Hyundai a caccia di leggerezza: spunta il brevetto sulla fibra di carbonio

Se il peso scende l'efficienza sale: Hyundai ci crede e brevetta elementi in fibra di carbonio per la scocca delle sue prossime auto

19 settembre 2017 - 18:10

Emissioni, efficienza e leggerezza: sostantivi legati oggi più che mai vista l'aria pesante che si è creata intorno ai motori a combustione. La diminuzione del peso è un fattore abilitante per una maggiore efficienza: pensate a un'auto del segmento C che pesasse soltanto 1.000 kg. Un powertrain da 90/100 CV, magari “sostenuto” da un motore/alternatore elettrico da 12 kW/16 CV, potrebbe energizzarla con dinamicità contenendo i consumi e quindi le emissioni di CO2. Il carico sul motore in accelerazione sarebbe poi ridotto, diminuendo le temperature in camera di scoppio e quindi la formazione degli NOx. Le vie al dimagrimento sono diverse: se Mazda punta sugli acciai speciali altoresistenziali, Hyundai pensa componenti in fibra di Carbonio costruiti con una tecnica sofisticata.

BREVETTI INDICATIVI Gli Uffici dei brevetti sono un'importante fonte di anticipazioni e Motor 1 li ha sfruttati a dovere, trovando il Patent US20170259856 registrato negli USA dagli inventori Yong Dok An e Byung Ii Choi per conto di Yundai Motor Company. La pubblicazione è del 14 settembre 2017 e il brevetto si riferisce ad un analogo Patent coreano del marzo 2016.

Nel testo ci si riferisce ad elementi plastici rinforzati con fibra di carbonio (CFRP) usati per irrigidire la struttura conseguendo un certo risparmio di peso.

LEGGEREZZA E ROBUSTEZZA Questo brevetto non è un caso isolato nella storia di Hyundai, che ha per esempio presentato il concept Intrado a fuel cell con struttura in fibra di Carbonio. Un altro concept, l'RM-15 del 2015, aveva una costruzione ibrida che coniugava un telaio Space Frame in alluminio con “pelli” esterne, portiere, tettuccio e cofani in CFRP: il primo permetteva un risparmio di peso di 93 kg e le seconde di 43 kg pur con una rigidezza torsionale aumentata del 33% a 37.800 Nm/grado (una vera esperta nelle costruzioni in carbonio è Lamborghini, che mette la sua esperienza a anche al servizio della medicina).

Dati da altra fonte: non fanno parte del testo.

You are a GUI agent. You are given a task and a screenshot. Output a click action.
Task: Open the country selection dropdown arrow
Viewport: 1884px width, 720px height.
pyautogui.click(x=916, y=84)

Il brevetto di Hyundai descrive l'uso di elementi in CFRP per vari pezzi trasversali della paratia del vano motore e per i montanti anteriori e relativi rinforzi. Hyundai intende costruire queste parti in fibra di Carbonio “intrecciata” (braided), fondendole in un unico pezzo che, una volta impregnato con la resina, avrebbe una rigidità strutturale molto alta.

Per rendere i componenti CFRP ancora più resistenti, Hyundai potrebbe poi formare le parti con una sezione trasversale poligonale piuttosto che la classica rettangolare o circolare. Nel Patent viene inoltre descritta una paratia tutta in CFRP, resa solidale agli elementi descritti più sopra con il metodo dell'intreccio.

UN METODO RAFFINATO Costruire pezzi in CFRP con le fibre intrecciate invece che usando la tradizionale “stuoia” permette di tessere forme tridimensionali e porta quindi ad una ulteriore riduzione degli elementi da assemblare per ottenere componenti di forma elaborata (leggi dei vantaggi dei telai al carbonio di Ford-Magna). In questo modo si possono costruire, ad esempio tramite il telaio rotante usato da Lexus per la sua supercar LFA, anche pezzi di forma complicata.

Un esempio clamoroso sono i leggerissimi quanto costosi cerchi, con il canale braided, dell'eclatante 911 Turbo S Exclusive: un optional da 15 mila euro ma da Stoccarda riferiscono che si risparmia sul peso (- 20%) e che il processo produttivo spreca meno materiale (in ogni caso dagli USA arriva un metodo per riciclare la fibra di Carbonio).